Packaging pipelines for later

The kerblam package command is one of the most useful features of Kerblam! It allows you to package everything needed to execute a pipeline in a docker container and export it for execution later.

You must have a matching dockerfile for every pipeline that you want to package, or Kerblam! won't know what to package your pipeline into.

For example, say that you have a process pipe that uses make to run, and requires both a remotely-downloaded remote.txt file and a local-only precious.txt file.

If you execute:

kerblam package process --tag my_process_package

Kerblam! will:

  • Create a temporary build context;
  • Copy all non-data files to the temporary context;
  • Build the specified dockerfile as normal, but using this temporary context;
  • Create a new Dockerfile that:
    • Inherits from the image built before;
    • Copies the Kerblam! executable to the root of the container;
    • Configure the default execution command to something suitable for execution (just like kerblam run does, but "baked in").
  • Build the docker container and tag it with my_process_package;
  • Export all precious data, the kerblam.toml and the --tag of the container to a process.kerblam.tar tarball.

If you don't specify a --tag, Kerblam! will name the result as <pipe>_exec. The --tag parameter is a docker tag. You can specify a remote repository and push it with docker push ... as you would normally do.

After Kerblam! packages your project, you can re-run the analysis with kerblam replay by using the process.kerblam.tar file:

kerblam replay process.kerblam.tar ./replay_directory

Kerblam! reads the .kerblam.tar file, recreates the execution environment from it by unpacking the packed data, and executes the exported docker container with the proper mountpoints (as described in the kerblam.toml file).

In the container, Kerblam! fetches remote files (i.e. runs kerblam data fetch) and then the pipeline is triggered via kerblam run.

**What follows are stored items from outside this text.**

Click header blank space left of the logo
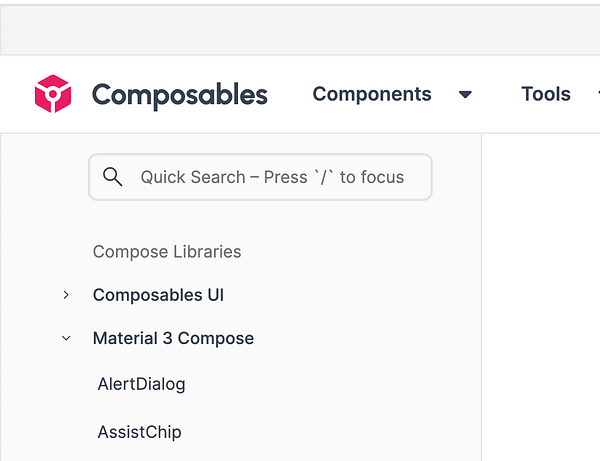point(15,94)
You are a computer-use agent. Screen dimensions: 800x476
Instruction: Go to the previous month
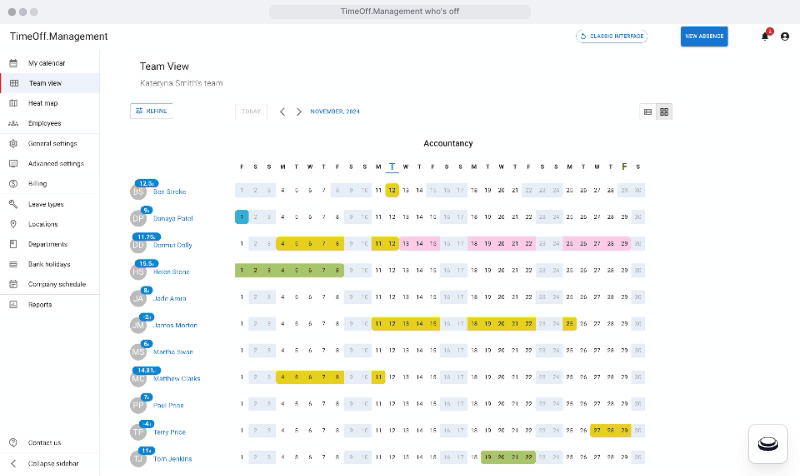[x=282, y=112]
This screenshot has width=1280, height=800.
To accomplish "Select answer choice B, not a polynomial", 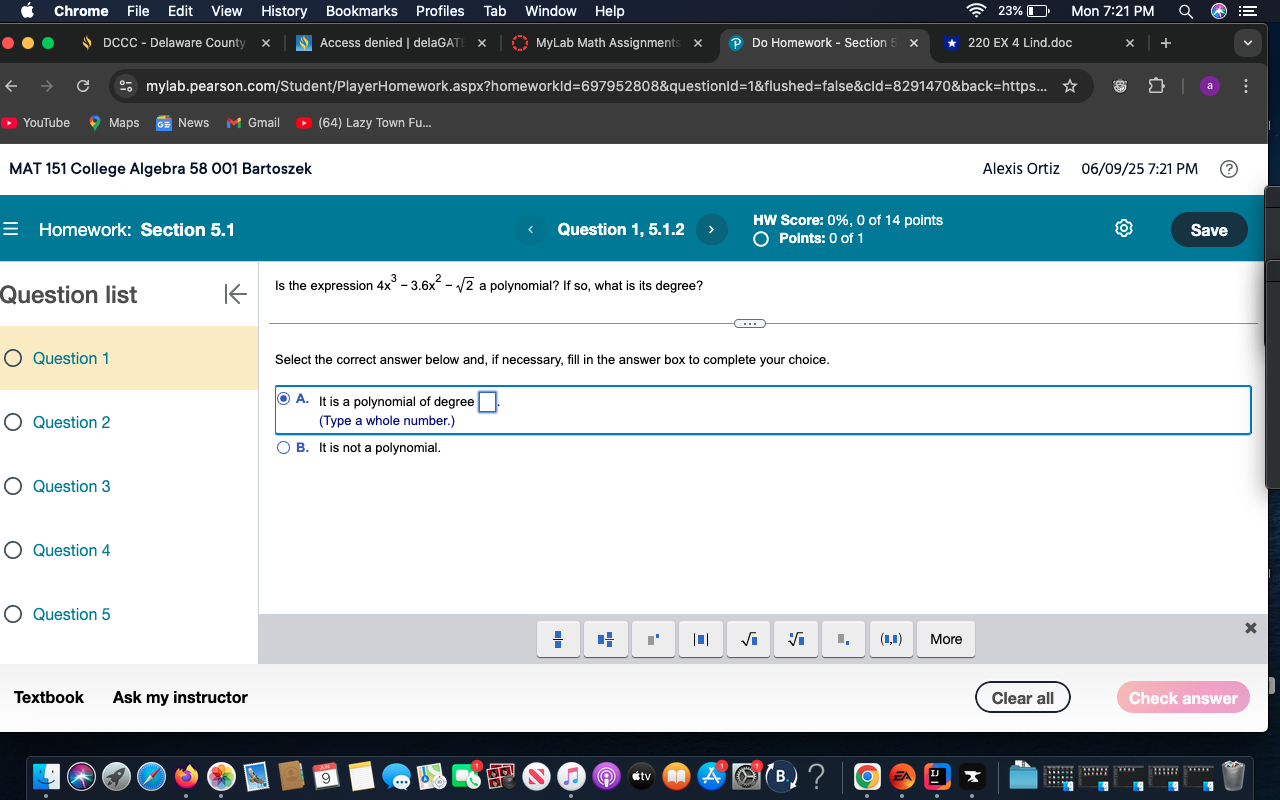I will point(283,447).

Since the output folder is attached to the output directory on disk, the final output of the pipeline is saved locally.

These packages are meant to make pipelines reproducible in the long-term. For day-to-day runs, kerblam run is much faster.

The responsibility of having the resulting docker work in the long-term is up to you, not Kerblam! For most cases, just having kerblam run work is enough for the resulting package made by kerblam package to work, but depending on your docker files this might not be the case. Kerblam! does not test the resulting package - it's up to you to do that. It's best to try your packaged pipeline once before shipping it off.

However, even a broken kerblam package is still useful! You can always enter with --entrypoint bash and interactively work inside the container later, manually fixing any issues that time or wrong setup might have introduced.

Kerblam! respects your choices of execution options when it packages, changing backend or working directory as you'd expect. See the kerblam.toml specification to learn more.